### [MATERIAL SUPPLIED]

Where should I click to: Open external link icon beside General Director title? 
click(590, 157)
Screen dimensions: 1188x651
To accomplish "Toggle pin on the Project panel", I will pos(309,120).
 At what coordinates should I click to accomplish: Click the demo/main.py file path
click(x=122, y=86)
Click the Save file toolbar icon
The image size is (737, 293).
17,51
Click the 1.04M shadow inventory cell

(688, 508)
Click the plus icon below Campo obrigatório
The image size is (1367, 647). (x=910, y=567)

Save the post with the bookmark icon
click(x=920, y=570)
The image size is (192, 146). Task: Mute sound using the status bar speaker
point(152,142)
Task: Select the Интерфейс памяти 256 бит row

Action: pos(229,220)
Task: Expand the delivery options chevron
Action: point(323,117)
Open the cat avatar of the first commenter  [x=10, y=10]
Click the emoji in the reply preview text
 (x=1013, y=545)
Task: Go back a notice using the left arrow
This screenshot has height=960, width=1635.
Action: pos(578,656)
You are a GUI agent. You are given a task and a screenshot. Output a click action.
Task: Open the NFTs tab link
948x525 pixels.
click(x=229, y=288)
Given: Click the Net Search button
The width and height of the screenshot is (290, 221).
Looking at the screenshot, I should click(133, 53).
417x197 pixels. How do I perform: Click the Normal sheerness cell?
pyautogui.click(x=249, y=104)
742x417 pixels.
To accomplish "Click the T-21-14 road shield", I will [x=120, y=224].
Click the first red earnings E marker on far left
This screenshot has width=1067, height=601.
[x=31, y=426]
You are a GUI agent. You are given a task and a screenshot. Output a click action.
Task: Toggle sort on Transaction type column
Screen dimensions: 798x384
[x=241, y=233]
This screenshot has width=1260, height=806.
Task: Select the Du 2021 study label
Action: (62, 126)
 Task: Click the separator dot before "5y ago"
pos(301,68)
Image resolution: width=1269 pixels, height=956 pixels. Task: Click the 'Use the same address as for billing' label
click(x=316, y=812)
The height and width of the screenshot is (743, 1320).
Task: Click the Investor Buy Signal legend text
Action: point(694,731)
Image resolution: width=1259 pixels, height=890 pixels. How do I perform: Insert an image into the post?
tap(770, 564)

### [YOUR OBJECTIVE]
Edit the material above so that every "GUI agent" becomes "interface agent", and leave everything else as it is.

### [SOLUTION FOR THIS TASK]
Where should I click to: Open external link icon beside General Director title? 
click(590, 157)
Screen dimensions: 1188x651
To accomplish "Toggle pin on the Project panel", I will pos(309,120).
 At what coordinates should I click to accomplish: Click the demo/main.py file path
click(x=122, y=86)
Click the Save file toolbar icon
The image size is (737, 293).
17,51
Click the 1.04M shadow inventory cell

(688, 508)
Click the plus icon below Campo obrigatório
The image size is (1367, 647). (x=910, y=567)

Save the post with the bookmark icon
click(x=920, y=570)
The image size is (192, 146). Task: Mute sound using the status bar speaker
point(152,142)
Task: Select the Интерфейс памяти 256 бит row

Action: pos(229,220)
Task: Expand the delivery options chevron
Action: point(323,117)
Open the cat avatar of the first commenter  [x=10, y=10]
Click the emoji in the reply preview text
 (x=1013, y=545)
Task: Go back a notice using the left arrow
This screenshot has height=960, width=1635.
Action: pos(578,656)
You are a interface agent. You are given a task and a screenshot. Output a click action.
Task: Open the NFTs tab link
948x525 pixels.
click(x=229, y=288)
Given: Click the Net Search button
The width and height of the screenshot is (290, 221).
Looking at the screenshot, I should click(133, 53).
417x197 pixels. How do I perform: Click the Normal sheerness cell?
pyautogui.click(x=249, y=104)
742x417 pixels.
To accomplish "Click the T-21-14 road shield", I will [x=120, y=224].
Click the first red earnings E marker on far left
This screenshot has width=1067, height=601.
[x=31, y=426]
You are a interface agent. You are given a task and a screenshot. Output a click action.
Task: Toggle sort on Transaction type column
Screen dimensions: 798x384
[x=241, y=233]
This screenshot has width=1260, height=806.
Task: Select the Du 2021 study label
Action: (62, 126)
 Task: Click the separator dot before "5y ago"
pos(301,68)
Image resolution: width=1269 pixels, height=956 pixels. Task: Click the 'Use the same address as for billing' label
click(x=316, y=812)
The height and width of the screenshot is (743, 1320).
Task: Click the Investor Buy Signal legend text
Action: point(694,731)
Image resolution: width=1259 pixels, height=890 pixels. How do I perform: Insert an image into the post?
tap(770, 564)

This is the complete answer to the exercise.